Gk IcmF was mixed with isovaleryl-CoA in the presence of AdoCbl and GTP/MgCl₂, and the products were hydrolyzed and analyzed by GC. A time-dependent decrease in the isovaleric acid peak at 6.96 min was accompanied by the appearance of a peak at 5.99 min, suggesting conversion of isovaleryl-CoA to a new compound (Fig. 6). The expected product of AdoCbl-dependent 1,2 rearrangement of isovaleryl-CoA (or 3-methyl-butyryl-CoA) is pivalyl-CoA (or 2,2-dimethylpropionyl-CoA) (Fig. 1) (1). The retention time of a standard pivalic acid sample (5.99 min) exactly coincided with that of the product formed from isovaleryl-CoA (Fig. 6). The isomerization of isovaleryl-CoA to pivalyl-CoA by both Gk IcmF and Cm IcmF is slow in comparison with the isomerization of n-butyryl-CoA to isobutyryl-CoA (Table 1). The K_m value for isovaleryl-CoA for Gk IcmF is 62 ± 8 μm, and the specific activity of the Gk IcmF with isovaleryl-CoA is 0.021 ± 0.004 μmol min⁻¹ mg⁻¹, which is ∼150-fold lower than the activity with n-butyryl-CoA (3.25 ± 0.35 μmol min⁻¹ mg⁻¹).
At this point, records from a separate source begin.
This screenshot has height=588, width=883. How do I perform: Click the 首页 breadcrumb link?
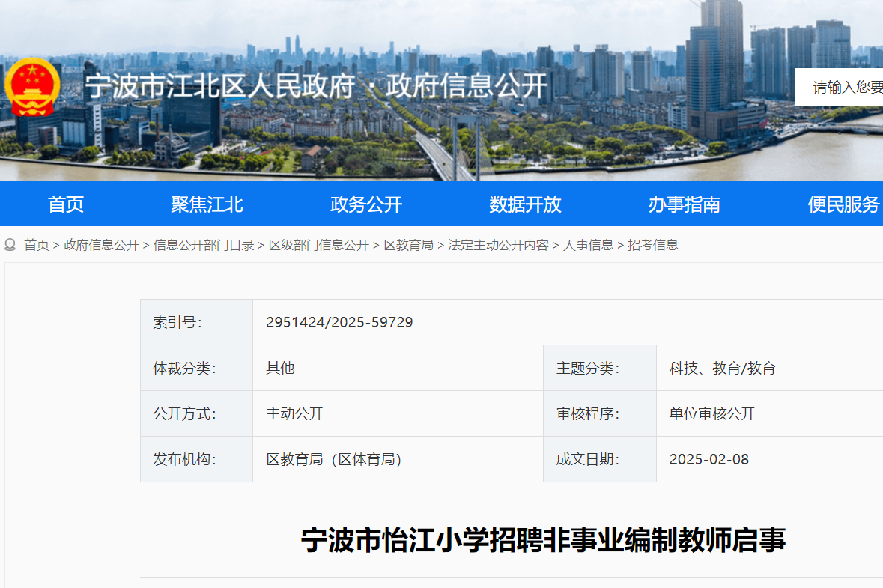pos(37,245)
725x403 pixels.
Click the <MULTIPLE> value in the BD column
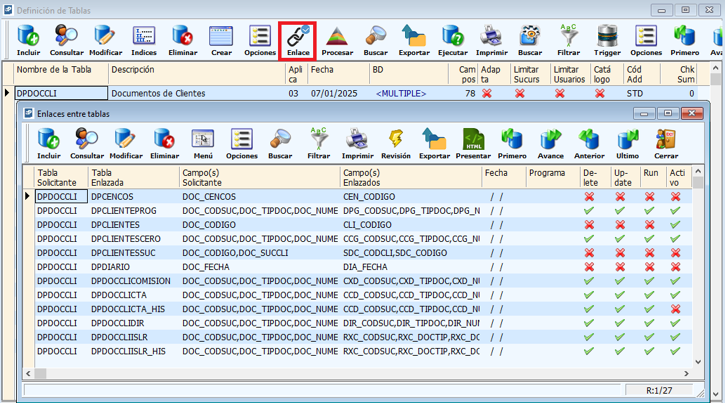click(400, 93)
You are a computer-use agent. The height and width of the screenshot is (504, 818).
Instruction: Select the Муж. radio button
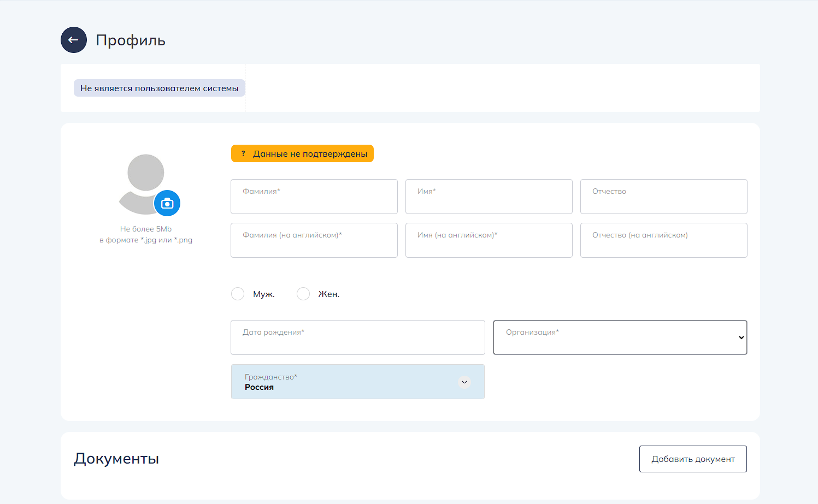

With the Cm IcmF, an ∼2200-fold difference in the specific activities was obtained with the two substrates (Table 1).

FIGURE 6. — **Pivalyl-CoA mutase activity of IcmF.** A representative GC chromatogram showing separation of isovaleric and pivalic acids following enzymatic conversion of isovaleryl-CoA to pivalyl-CoA is shown. The reaction mixture contained in Buffer A 15 mm MgCl₂, 2000 μg of Gk IcmF, 100 μm AdoCbl, 5 mm GTP, and 1.56 mm isovaleryl-CoA. At different time points, aliquots were removed, the esters were hydrolyzed, and the corresponding acids were separated by GC as described under “Experimental Procedures.” The traces represent 1 min (*black line*), 5 min (*light gray line*), 25 min (*dark gray line*), and pivalic acid standard (*dashed line*). Valeric acid was used as an internal standard.

TABLE 1.

Isobutyryl-CoA mutase and pivalyl-CoA mutase activities of recombinant IcmFs

Values represent the average of at least three independent experiments. In all experiments, a saturating concentration (2 mm) of substrate was used.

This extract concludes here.